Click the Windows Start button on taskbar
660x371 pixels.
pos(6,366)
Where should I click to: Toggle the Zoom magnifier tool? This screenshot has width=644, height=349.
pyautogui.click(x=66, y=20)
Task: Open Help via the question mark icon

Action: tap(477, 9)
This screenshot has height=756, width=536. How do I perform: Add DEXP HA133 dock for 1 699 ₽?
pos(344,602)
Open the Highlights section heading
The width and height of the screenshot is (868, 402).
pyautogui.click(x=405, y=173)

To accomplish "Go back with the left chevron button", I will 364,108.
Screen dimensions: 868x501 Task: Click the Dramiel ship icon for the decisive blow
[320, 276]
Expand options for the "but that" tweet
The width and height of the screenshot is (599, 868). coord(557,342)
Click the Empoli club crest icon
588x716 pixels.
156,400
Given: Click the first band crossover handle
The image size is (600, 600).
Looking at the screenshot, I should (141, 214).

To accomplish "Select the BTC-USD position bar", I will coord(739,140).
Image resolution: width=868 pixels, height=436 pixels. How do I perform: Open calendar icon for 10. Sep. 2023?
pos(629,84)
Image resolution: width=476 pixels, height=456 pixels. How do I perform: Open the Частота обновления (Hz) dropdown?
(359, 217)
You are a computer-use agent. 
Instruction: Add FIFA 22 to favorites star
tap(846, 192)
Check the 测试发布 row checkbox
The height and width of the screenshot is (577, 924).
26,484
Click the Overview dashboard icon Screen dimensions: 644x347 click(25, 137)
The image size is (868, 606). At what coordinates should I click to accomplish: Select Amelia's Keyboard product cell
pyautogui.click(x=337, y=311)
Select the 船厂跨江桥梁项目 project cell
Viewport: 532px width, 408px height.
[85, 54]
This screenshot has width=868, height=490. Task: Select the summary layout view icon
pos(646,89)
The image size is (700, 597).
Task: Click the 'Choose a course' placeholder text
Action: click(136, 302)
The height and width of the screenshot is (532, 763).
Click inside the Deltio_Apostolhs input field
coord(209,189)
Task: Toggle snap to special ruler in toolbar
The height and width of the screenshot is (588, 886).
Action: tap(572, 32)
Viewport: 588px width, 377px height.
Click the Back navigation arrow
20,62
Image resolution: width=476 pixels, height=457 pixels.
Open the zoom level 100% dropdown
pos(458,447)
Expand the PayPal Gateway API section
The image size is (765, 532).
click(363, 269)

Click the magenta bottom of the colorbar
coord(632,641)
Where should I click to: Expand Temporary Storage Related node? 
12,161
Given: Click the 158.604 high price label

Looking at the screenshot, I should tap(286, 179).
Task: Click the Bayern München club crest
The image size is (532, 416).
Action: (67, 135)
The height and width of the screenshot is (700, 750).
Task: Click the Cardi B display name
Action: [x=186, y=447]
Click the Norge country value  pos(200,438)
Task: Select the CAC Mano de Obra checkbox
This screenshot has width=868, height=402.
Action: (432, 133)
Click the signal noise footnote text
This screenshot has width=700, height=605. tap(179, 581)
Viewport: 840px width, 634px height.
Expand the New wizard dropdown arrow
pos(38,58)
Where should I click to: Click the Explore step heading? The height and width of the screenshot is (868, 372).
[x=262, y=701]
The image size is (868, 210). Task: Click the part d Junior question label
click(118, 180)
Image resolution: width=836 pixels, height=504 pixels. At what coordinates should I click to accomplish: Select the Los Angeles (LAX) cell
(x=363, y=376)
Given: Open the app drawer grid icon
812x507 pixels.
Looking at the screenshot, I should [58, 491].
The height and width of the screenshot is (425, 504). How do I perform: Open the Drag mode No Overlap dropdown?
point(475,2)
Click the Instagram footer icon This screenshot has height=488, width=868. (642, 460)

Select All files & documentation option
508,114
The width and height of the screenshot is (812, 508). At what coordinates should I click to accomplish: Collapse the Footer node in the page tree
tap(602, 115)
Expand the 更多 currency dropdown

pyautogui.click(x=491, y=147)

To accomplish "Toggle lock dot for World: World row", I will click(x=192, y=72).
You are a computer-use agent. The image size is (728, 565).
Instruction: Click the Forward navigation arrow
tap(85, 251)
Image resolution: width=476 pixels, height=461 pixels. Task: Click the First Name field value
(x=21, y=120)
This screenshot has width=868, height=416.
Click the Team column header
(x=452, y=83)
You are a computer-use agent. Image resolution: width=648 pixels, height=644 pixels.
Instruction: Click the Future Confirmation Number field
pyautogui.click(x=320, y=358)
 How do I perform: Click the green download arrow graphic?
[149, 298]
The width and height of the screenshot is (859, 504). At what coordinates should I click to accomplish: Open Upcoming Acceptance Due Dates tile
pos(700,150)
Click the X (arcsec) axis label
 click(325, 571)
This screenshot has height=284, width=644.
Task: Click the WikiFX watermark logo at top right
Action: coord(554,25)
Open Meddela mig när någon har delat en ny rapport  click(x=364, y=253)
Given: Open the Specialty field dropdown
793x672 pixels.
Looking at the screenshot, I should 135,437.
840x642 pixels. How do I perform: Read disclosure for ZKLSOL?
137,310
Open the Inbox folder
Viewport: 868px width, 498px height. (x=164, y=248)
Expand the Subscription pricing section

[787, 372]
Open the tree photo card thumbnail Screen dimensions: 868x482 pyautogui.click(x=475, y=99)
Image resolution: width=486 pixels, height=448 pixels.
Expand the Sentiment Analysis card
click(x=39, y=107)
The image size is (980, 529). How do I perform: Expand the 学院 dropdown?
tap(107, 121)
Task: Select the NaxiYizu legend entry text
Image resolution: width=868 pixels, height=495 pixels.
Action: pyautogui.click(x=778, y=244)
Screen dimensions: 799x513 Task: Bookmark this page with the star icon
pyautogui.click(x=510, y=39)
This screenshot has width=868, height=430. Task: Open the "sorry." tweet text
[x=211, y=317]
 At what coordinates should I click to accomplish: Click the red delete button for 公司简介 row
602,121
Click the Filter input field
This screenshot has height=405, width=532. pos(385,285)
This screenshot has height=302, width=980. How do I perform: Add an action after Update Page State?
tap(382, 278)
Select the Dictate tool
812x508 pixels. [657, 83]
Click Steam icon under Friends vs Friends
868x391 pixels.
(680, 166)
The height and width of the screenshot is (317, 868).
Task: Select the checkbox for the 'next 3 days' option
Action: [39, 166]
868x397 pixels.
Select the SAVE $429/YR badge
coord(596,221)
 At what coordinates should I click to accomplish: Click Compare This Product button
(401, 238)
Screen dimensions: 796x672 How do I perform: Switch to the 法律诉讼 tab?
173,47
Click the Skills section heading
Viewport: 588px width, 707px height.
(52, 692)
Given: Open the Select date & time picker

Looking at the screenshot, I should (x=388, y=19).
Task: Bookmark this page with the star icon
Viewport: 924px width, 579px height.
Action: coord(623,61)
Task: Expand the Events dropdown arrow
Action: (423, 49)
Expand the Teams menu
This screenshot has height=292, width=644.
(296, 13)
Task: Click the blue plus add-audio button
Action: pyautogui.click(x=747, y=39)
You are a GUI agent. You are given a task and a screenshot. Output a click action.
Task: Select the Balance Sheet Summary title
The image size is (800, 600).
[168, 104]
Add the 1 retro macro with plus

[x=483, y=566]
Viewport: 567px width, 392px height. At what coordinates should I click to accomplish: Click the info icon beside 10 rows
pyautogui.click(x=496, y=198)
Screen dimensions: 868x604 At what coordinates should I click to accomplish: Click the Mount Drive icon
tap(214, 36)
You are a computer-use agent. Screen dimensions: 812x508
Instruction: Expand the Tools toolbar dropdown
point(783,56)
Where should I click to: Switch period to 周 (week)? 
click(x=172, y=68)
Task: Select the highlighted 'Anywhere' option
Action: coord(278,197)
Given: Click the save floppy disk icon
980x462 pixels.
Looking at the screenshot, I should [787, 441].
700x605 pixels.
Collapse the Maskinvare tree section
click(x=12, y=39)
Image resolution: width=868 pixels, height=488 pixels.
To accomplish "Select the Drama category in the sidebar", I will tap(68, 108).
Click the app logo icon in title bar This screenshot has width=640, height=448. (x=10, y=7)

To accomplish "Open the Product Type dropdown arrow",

━━━━━━━━━━━━━━━━━━━━━━━━━━━━━━

**ACTIVITY**
Look for the string "computer" in the records, and copy every line where it is found.

**FINAL ANSWER**
You are a computer-use agent. 
You are a computer-use agent. The image size is (728, 565).
You are a computer-use agent. Image resolution: width=648 pixels, height=644 pixels.
You are a computer-use agent. Screen dimensions: 812x508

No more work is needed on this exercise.